Indian ponzi group Pearls' Gold Coast waterfront house waits for buyer

Indian ponzi group Pearls' Gold Coast waterfront house waits for buyer
Indian ponzi group Pearls' Gold Coast waterfront house waits for buyer

A waterfront property in Sanctuary Cove in the Gold Coast belonging to failed Indian group Pearls, which was involved in a $10 billion Ponzi scheme, has been on the market for more than a year a deal for more than $4 million fell through. 

The 1019-20 Edgecliff Drive house was bought for $4.95 million in 2011, a year after Pearls picked up the Sheraton Mirage Hotel on the Southport Spit for $62.5 million.

The Sheraton was sold in January for $140 million and last year Pearls’ major Australian vehicle, which had been renamed the Mii group, exited its interest in a beachfront Surfers Paradise site, the Gold Coast Bulletin reported.

Last year, a caveat by the Queensland government temporarily blocked the sale of the Gold Coast Sheraton Mirage resort to help class action lawyers seeking to take control of it in the interests of Indian investors.

In 2009, before its collapse, India’s $10 billion failed Pearls Ponzi scheme brought more than $100 million of the scheme’s money to Australia, buying the Sheraton Mirage.

Pearls was spruiked in India by Australian cricketer Brett Lee, who was paid $300,000 for his services. It promised investors huge ­returns if they invested in land parcels across India.

It appears the net proceeds of the Pearls sales, including those from the Sanctuary Cove house, ultimately will end up with the Indian government for disbursement to investors caught up in the Ponzi scheme.
* * * *
**Problem to solve:** In the article on the Pearls group's Gold Coast house, what price was paid for the Edgecliff Drive house in 2011?

Stored entries:
* * * *
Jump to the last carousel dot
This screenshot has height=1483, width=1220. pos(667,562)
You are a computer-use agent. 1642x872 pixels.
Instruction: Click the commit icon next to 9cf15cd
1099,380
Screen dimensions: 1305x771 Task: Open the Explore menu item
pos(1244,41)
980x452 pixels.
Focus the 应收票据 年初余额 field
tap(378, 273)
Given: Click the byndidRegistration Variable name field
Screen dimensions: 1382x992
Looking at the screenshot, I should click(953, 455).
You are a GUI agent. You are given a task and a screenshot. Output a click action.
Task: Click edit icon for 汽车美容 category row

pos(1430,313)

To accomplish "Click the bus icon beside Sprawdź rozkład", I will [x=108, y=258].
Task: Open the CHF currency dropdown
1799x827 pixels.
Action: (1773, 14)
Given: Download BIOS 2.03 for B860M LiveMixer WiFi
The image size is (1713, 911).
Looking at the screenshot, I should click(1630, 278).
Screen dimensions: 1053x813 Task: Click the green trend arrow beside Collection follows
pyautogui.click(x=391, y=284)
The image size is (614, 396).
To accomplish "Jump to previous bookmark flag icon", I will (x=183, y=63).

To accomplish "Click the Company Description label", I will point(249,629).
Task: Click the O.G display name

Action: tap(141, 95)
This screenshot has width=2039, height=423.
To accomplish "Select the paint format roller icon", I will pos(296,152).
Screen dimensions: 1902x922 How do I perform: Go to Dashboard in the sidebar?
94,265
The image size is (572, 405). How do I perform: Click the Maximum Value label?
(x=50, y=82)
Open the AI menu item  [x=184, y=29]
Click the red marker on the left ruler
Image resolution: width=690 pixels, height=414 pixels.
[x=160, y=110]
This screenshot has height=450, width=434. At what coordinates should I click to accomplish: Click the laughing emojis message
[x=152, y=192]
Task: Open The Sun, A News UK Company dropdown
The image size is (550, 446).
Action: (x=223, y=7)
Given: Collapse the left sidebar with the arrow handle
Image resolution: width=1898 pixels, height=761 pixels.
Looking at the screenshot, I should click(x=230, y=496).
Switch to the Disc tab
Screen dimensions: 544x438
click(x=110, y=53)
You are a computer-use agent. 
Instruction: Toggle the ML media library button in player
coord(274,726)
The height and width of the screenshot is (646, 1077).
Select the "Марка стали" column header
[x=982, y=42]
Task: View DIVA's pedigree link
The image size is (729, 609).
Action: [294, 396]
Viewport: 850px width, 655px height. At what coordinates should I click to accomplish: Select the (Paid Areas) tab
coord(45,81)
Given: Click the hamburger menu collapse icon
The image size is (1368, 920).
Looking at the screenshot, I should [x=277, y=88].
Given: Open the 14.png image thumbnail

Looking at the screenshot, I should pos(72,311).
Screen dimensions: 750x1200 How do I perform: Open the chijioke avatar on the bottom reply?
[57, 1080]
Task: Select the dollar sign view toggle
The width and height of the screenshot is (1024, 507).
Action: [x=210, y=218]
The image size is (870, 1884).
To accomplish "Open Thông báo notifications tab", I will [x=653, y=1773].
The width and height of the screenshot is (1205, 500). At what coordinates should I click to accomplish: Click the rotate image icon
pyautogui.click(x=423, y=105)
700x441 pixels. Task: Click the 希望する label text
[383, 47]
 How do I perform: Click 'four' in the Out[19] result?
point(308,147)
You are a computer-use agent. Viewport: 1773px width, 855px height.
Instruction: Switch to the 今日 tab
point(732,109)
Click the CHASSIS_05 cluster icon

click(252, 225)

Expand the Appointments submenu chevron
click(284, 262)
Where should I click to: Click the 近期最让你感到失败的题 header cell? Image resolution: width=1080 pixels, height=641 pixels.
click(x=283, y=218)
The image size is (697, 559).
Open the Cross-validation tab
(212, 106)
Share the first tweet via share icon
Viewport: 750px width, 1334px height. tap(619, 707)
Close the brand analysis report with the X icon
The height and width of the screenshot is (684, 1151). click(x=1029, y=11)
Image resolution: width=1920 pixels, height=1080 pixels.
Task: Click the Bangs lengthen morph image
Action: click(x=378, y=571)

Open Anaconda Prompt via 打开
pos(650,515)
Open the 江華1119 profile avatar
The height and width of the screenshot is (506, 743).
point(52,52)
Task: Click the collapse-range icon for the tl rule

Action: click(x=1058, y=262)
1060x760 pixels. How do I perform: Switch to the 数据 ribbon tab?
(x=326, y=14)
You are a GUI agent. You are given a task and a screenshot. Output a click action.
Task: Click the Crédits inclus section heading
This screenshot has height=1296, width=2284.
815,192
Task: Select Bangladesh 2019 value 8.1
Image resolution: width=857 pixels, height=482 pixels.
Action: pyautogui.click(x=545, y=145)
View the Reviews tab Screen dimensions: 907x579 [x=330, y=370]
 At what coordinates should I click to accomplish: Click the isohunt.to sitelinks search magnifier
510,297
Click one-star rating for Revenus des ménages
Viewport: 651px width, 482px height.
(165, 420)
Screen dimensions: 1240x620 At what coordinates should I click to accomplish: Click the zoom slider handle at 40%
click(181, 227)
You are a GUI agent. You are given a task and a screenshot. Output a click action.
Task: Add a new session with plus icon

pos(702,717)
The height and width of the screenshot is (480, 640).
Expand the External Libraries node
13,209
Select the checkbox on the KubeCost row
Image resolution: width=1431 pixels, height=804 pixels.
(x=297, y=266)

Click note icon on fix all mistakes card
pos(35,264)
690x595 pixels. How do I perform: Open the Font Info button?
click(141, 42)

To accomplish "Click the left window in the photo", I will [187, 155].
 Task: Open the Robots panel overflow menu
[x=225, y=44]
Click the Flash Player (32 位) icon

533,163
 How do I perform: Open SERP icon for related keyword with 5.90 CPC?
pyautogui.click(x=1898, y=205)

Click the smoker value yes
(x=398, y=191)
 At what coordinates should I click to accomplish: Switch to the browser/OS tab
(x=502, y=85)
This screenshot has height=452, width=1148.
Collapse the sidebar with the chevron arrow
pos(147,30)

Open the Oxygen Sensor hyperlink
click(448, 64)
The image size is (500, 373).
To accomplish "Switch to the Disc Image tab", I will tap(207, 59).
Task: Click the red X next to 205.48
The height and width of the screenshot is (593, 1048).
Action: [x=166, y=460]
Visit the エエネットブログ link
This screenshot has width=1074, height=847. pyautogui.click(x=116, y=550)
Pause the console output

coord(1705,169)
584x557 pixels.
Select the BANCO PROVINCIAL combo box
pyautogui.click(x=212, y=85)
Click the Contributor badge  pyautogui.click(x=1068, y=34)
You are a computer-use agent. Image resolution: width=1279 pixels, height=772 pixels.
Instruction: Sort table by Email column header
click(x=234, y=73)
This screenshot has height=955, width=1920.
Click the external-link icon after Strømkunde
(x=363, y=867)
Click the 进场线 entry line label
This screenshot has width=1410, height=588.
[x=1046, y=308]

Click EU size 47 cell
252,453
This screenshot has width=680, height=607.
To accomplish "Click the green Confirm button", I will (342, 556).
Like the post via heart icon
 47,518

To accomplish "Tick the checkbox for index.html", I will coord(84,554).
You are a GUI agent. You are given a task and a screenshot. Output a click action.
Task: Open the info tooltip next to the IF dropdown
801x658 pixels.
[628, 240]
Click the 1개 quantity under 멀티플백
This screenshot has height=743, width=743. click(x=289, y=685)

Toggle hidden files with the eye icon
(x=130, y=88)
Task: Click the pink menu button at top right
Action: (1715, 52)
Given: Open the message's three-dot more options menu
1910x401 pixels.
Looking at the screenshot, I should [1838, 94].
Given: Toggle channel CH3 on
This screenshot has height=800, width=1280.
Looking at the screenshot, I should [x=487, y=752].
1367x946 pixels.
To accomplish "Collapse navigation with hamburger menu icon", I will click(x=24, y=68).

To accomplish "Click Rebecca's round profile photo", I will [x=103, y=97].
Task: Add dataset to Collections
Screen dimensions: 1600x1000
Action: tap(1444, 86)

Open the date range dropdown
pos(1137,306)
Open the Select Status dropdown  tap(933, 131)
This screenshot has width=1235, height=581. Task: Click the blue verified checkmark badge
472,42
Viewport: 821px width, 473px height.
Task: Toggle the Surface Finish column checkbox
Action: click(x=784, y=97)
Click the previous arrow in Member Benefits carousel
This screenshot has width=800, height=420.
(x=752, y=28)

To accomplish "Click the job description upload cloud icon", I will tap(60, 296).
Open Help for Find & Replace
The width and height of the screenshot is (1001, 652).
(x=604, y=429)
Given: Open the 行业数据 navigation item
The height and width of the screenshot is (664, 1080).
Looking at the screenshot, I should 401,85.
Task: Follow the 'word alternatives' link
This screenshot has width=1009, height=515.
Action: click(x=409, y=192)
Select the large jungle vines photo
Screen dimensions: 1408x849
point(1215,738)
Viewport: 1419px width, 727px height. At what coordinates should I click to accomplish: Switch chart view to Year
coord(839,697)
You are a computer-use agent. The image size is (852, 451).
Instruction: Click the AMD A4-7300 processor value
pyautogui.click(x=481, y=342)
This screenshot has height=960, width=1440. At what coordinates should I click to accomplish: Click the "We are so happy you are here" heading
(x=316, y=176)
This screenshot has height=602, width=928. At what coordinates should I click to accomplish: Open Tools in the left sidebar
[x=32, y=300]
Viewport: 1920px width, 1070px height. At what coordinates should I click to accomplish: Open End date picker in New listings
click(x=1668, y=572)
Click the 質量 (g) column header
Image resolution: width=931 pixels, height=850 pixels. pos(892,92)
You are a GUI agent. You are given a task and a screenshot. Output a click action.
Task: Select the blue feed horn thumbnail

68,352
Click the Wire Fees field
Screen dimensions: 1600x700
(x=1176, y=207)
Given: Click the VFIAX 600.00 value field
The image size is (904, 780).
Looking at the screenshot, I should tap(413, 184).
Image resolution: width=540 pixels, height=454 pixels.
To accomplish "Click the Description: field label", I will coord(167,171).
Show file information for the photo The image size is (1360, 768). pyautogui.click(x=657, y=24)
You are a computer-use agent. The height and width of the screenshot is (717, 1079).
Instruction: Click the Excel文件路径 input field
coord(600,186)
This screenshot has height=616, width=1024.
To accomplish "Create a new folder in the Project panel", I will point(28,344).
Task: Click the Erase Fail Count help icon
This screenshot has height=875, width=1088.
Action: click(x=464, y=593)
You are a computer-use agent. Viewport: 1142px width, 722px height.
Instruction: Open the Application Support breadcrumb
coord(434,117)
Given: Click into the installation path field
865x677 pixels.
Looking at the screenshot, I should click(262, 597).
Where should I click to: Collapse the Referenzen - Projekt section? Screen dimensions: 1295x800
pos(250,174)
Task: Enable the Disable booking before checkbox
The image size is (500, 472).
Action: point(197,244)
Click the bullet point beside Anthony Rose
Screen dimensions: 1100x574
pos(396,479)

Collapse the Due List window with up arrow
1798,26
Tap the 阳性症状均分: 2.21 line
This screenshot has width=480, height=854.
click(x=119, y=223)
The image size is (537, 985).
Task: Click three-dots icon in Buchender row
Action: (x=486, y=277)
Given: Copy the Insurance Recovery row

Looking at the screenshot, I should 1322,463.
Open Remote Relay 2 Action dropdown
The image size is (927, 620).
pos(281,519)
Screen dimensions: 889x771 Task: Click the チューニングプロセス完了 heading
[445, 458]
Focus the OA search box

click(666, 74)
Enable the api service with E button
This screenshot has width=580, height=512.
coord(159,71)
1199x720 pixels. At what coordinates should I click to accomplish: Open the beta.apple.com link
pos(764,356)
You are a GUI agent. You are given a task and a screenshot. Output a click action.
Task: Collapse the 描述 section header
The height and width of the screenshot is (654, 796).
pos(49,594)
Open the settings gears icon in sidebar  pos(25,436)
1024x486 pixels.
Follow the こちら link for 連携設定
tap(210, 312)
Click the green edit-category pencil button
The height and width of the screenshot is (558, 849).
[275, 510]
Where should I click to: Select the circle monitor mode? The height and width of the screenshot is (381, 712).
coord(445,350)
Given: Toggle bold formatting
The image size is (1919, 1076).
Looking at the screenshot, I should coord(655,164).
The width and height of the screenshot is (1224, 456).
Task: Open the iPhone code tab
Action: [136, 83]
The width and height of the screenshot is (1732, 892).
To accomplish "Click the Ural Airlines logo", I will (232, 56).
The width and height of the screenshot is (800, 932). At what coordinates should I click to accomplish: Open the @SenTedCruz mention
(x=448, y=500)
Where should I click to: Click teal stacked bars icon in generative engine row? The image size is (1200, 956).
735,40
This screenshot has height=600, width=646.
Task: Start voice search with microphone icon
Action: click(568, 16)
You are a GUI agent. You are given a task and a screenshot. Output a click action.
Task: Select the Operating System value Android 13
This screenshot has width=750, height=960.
* * * *
**Solution below:** $4.95 million.